= Sonny's Dream =

Song

"Sonny's Dream" (also known as "Sonny") is a folk song written by Newfoundlander Ron Hynes in 1976. It tells the story of a man who wishes to fulfill his dreams, but is bound to his rural homeland by his family, particularly his lonely mother. Hynes wrote the song while on a roadtrip with his band in western Canada and based it on his uncle, Thomas "Sonny" O'Neill, who had taught him how to play guitar and had pushed him to play music professionally. It was first recorded by The Wonderful Grand Band on their eponymous album in 1978, but appeared re-recorded on their second album Living in a Fog in 1981. Subsequent to the songwriter Ron Hynes' death, a crowd was organized for a singalong in Bannerman Park, St. John's in remembrance and celebration of his life.

The song is popular not only in Atlantic Canada, but in some parts of the United States and has been covered by many other artists, including Hamish Imlach, Great Big Sea, Christy Moore, Emmylou Harris, Stan Rogers, Valdy, Allison Crowe, Hayley Westenra, Jean Redpath, and Corey Hart.

It was covered by Kellie Loder on the 2023 Hynes tribute album Sonny Don't Go Away.

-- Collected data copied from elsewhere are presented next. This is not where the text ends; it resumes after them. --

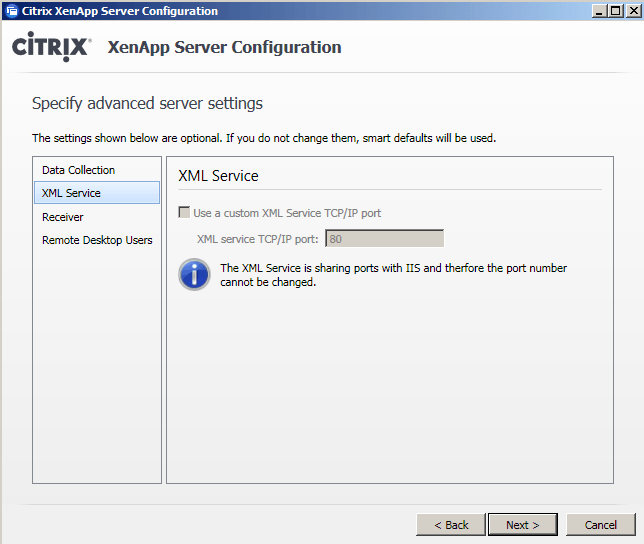Proceed with the Next button
Image resolution: width=644 pixels, height=544 pixels.
pos(522,525)
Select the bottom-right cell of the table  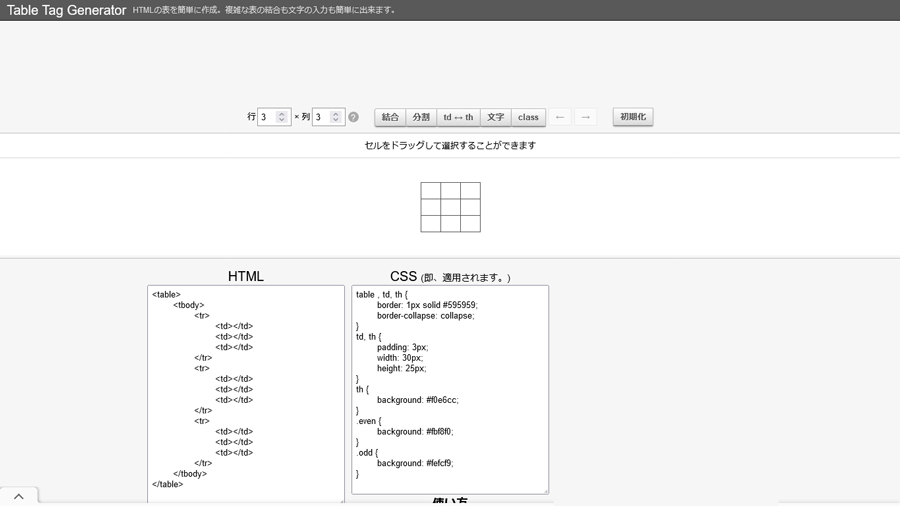pyautogui.click(x=470, y=223)
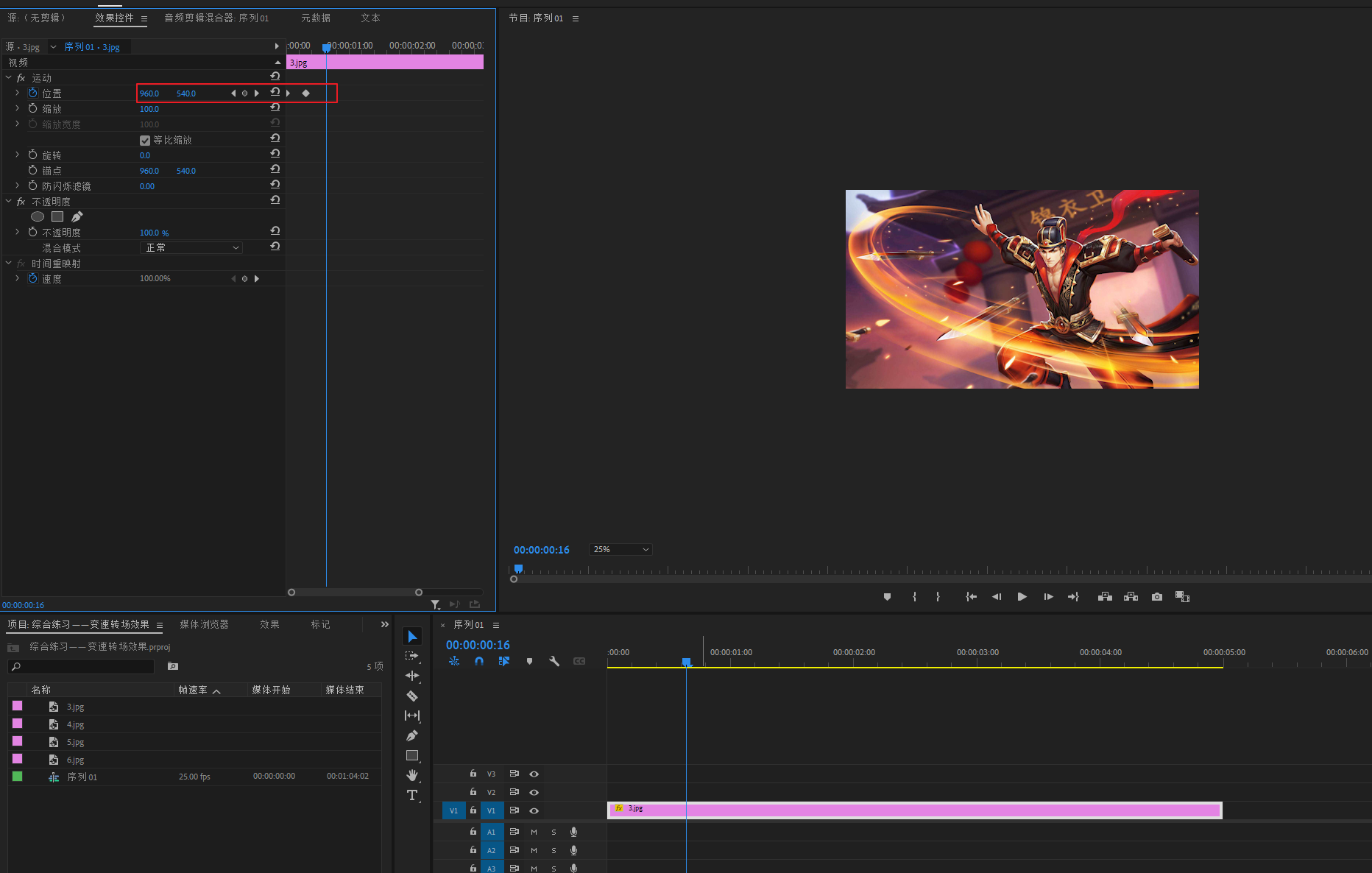The width and height of the screenshot is (1372, 873).
Task: Open the blend mode 正常 dropdown
Action: tap(191, 248)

== Scottish and Irish versions ==
The song was heard by Scottish artist Hamish Imlach while on a trip to Canada, who modified it somewhat and played it in folk-clubs in Britain. There it was heard by Christy Moore who recorded it and passed it on to other artists in Ireland. Moore recorded the song on his Ride On album in 1984 and Imlach recorded it on his Sonny's Dream album in 1985. A version titled "Sonny" was recorded by Mary Black for the compilation album, A Woman's Heart in 1992, which became the best-selling album in Irish history. Liam Clancy has subsequently recorded the song with Hynes's original lyrics.

==Chart performance==

| Chart (1990) | Peak position |
|---|---|
| Canada Country Tracks (RPM) | 79 |

Sonny's Dream sung by Tom Dillon, at the Volunteer pub, Sidmouth, Aug 2001 Full Version

==See also==
- 50 Tracks#50 Tracks: The Canadian Edition (2005)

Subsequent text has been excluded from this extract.